A Hundred Years of Solitude (1967) – Gabriel Garcia Marquez
It would be blasphemous to make a literature list for the 20th century and not include Gabriel Garcia Marquez. His A Hundred Years of Solitude is the most famous and influential example of the Latin American magical realism, the subjective perception of existence and that sweet, intoxicating Southern romantism that sooths your soul like an Argentinian tango.
The story of the Buendia family unfolds in seven generations, grasping on lust, incest, solutide, melancholy and the slow decay of time. It is the best South America has to offer, and the ultimate masterpiece of that great magician of words!
2001: A Space Odyssey (1968) – Arthur Clarke
Another genre-defining novel, the futuristic and challengingly technological masterpiece by Arthur Clarke is a pillar in the cathedral of science fiction. Alongside Isaac Azimov, Clarke is a towering figure in this most modern of genres. His sweeping vision of the colonization of the Moon was so vibrant, elaborate and convincing that many people almost took it as a fact that by the turn of the century we would travel in space as often an easily as we cross the Atlantic Ocean.
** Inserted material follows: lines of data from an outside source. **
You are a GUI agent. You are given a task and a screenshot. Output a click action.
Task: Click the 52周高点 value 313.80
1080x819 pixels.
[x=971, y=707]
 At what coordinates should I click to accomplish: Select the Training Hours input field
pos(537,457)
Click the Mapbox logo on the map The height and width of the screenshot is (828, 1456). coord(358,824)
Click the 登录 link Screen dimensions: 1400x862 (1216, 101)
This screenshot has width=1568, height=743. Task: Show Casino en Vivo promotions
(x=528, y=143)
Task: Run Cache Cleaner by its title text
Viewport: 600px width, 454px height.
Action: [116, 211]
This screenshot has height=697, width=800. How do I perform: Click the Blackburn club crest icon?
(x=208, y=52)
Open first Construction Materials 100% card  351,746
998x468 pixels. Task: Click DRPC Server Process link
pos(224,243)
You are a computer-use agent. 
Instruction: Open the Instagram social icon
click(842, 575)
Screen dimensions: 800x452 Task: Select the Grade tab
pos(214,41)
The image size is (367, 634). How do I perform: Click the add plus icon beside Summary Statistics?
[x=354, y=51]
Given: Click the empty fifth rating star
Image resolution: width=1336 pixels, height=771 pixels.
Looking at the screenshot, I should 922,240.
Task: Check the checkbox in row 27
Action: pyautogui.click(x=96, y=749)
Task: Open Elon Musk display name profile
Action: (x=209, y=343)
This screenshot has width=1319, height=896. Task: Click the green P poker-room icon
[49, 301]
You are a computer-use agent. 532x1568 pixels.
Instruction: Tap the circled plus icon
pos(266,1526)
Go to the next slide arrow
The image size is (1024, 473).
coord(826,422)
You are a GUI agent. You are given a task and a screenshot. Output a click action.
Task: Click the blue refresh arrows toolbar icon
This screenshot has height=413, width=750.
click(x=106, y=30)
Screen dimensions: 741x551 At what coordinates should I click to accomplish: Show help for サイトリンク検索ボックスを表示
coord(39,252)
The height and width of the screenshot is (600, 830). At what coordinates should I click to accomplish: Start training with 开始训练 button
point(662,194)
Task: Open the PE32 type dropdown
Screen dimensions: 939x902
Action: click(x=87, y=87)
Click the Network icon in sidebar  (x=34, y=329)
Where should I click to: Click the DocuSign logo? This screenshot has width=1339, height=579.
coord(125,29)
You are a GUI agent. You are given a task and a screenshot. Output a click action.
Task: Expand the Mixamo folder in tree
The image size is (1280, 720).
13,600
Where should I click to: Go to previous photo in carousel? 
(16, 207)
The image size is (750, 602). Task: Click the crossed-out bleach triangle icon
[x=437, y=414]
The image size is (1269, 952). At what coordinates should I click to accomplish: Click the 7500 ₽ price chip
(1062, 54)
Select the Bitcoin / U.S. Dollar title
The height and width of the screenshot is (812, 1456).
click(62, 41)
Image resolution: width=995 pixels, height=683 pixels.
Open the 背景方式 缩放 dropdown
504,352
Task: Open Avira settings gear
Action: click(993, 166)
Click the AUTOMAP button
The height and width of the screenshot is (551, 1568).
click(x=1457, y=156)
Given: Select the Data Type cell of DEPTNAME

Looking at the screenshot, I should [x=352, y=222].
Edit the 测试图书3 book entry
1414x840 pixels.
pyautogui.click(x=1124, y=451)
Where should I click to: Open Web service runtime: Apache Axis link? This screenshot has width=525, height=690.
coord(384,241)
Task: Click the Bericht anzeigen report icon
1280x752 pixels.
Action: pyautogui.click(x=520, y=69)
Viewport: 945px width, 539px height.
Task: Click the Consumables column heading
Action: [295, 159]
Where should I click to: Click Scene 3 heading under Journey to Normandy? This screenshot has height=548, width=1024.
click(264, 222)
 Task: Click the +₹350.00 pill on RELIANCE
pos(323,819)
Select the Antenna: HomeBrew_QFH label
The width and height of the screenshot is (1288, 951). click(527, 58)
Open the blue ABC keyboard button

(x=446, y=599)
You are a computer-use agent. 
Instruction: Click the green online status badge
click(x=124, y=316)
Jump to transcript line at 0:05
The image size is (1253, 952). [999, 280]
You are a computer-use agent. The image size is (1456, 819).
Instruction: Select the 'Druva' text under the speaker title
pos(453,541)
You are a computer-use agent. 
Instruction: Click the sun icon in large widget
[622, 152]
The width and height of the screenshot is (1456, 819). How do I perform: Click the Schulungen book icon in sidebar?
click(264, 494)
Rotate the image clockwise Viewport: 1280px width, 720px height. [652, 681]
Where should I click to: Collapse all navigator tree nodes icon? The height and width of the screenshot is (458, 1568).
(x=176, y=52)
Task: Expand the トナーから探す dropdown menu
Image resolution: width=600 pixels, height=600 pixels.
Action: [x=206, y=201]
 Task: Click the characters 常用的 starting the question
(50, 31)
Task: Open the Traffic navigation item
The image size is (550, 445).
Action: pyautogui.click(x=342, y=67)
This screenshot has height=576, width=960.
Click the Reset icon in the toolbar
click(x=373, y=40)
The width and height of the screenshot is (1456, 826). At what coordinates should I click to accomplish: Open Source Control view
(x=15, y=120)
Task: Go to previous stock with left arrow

Set amid the frantic Space race between the USSR and USA, 2001: A Space Odyssey was something more than a successful novel. It was a slogan for progress and the never ending dream of humanity to cut its umbilical cord with the Earth. Clarked was proven wrong by time and history, but his work remains one of the most influential sci-fi books of all time.
The Gulag Archipelago (1973) – Alexander Solzhenitsyn
Balanced brilliantly between a documentary book and a novel, The Gulag Archipelago is the living memory of the most outrageous, grotesque and abominable regimes in human history – Stalinism. Written with bitter irony, the book takes us on a journey through the darkest corners of the human soul, to places no one has ever heard of, but no one should forget – Vorkuta, Serpentinka, Belomorcanal…
The young captain of the Red Army is arrested for derogatory comments about the regime and “The Father Of The Nation”. He would spend eight long years in the prisoner camps of the GULAG, facing unhuman weather conditions and cruelty beyond our apprehension.
The Gulag Archipelago was the moral death sentence of the Soviet regime. To this day it remains the most powerful political book of the century, a novel that corroded an entire regime and changed the perception of Western society for the concentration camp system in the Soviet Union.
The End of History And The Last Man (1992) – Francis Fukuyama
Two years after the fall of the Berlin Wall and the end of the Cold War the American political scientist Francis Fukuyama pronounced the end of history. It was the ultimate hubris of victory by the only superpower left in the world, a self-righteous fist pumping.
Fukuyama’s main thesis was that the end of the Cold War meant the ultimate victory of liberal democracy and the free market. He stated that history has reached its limit and has no further point of evolution.
This absurd vision lasted just nine years, until September 11, 2001 brought it down like a house of cards.